La déclaration de conformité et les documents administratifs de l’exploitante ou de l’exploitant (comme le plan agroenvironnemental de fertilisation et le bilan de phosphore) doivent être mis à jour dans les plus brefs délais si une limite plus précise est déterminée:

par le gouvernement, car cette nouvelle limite remplacera la limite approximative établie;

par l’exploitante ou l’exploitant, si des informations additionnelles lui sont transmises par une personne qui a les compétences requises dans ce domaine ou dans le secteur municipal.

Cas particuliers : secteurs endigués à des fins agricoles

Une digue construite à des fins agricoles n’a aucun effet sur la détermination de la limite du littoral. Les digues sont donc considérées comme « transparentes » dans le cadre du régime transitoire. Lorsque la limite du littoral est cartographiée selon la cote officielle ou la méthode hydraulique, cette limite doit être utilisée, même pour les terres situées en zone endiguée.

Travaux d’amélioration de la cartographie

De nombreux travaux sont en cours afin d’améliorer la cartographie du littoral des lacs et des cours d’eau au Québec. Ces travaux permettront de raffiner, au besoin, les informations déjà détenues. Ils ne modifieront pas nécessairement la limite déjà établie, mais il est possible que ce soit le cas pour certains secteurs. Ces travaux nécessitent des relevés sur le terrain et des travaux de modélisation hydrodynamique qui s’échelonneront sur un certain nombre d’années. Ils visent notamment cinq bassins versants à vocation agricole, soient les bassins versants des rivières Chaudière, Bécancour, Nicolet, Yamaska et Richelieu.

Les initiatives de cartographie de zones inondables et de mobilité des cours d’eau n’incluent pas systématiquement la limite du littoral.

Le ministère de l’Environnement, de la Lutte contre les changements climatiques, de la Faune et des Parcs reconnait l’importance de mettre à jour la cartographie des limites du littoral du fleuve Saint-Laurent. Il collabore activement en ce sens avec Environnement et Changement climatique Canada. Pour le moment, aucun échéancier n’a cependant été établi.
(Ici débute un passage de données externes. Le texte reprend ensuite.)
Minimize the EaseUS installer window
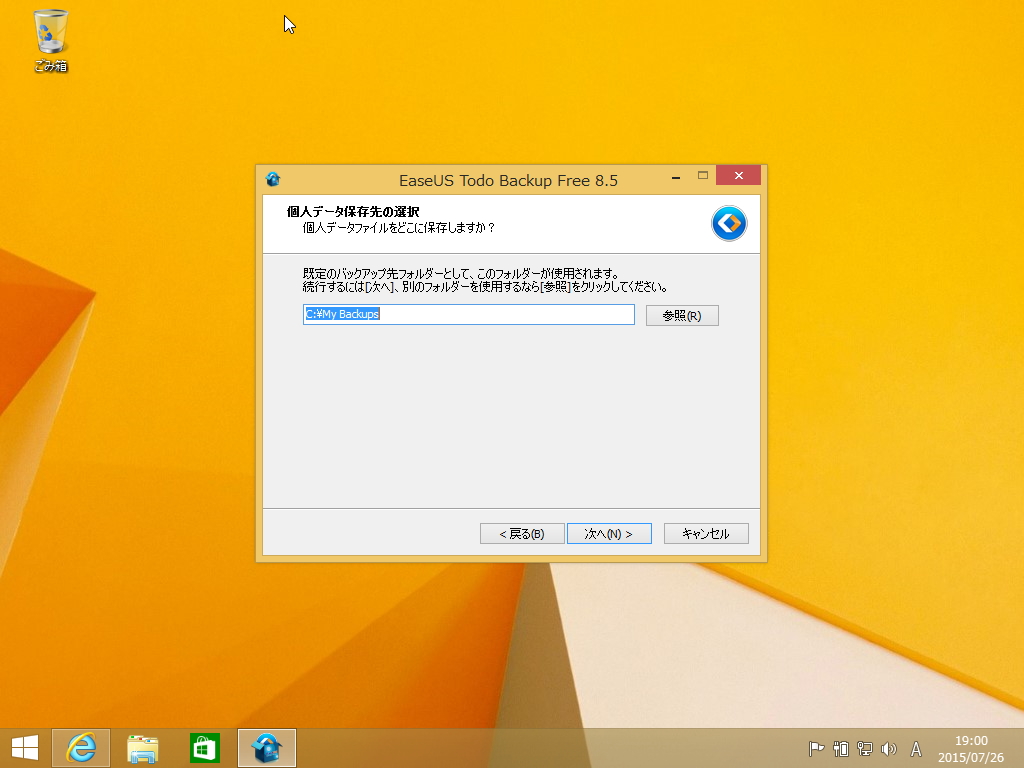Image resolution: width=1024 pixels, height=768 pixels. pyautogui.click(x=674, y=175)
Projet de développement d’une nouvelle méthode automatisée

En parallèle, un projet de recherche est en cours pour élaborer une nouvelle méthode pour cartographier de façon automatisée la limite du littoral en milieu agricole à partir de produits dérivés du lidar. Le lidar est une technologie de télédétection mesurant les distances de manière très précise pour cartographier un environnement. Si elle s’avère efficace, cette nouvelle méthode pourrait permettre de déterminer l’emplacement de la limite du littoral sur une partie importante du réseau hydrographique.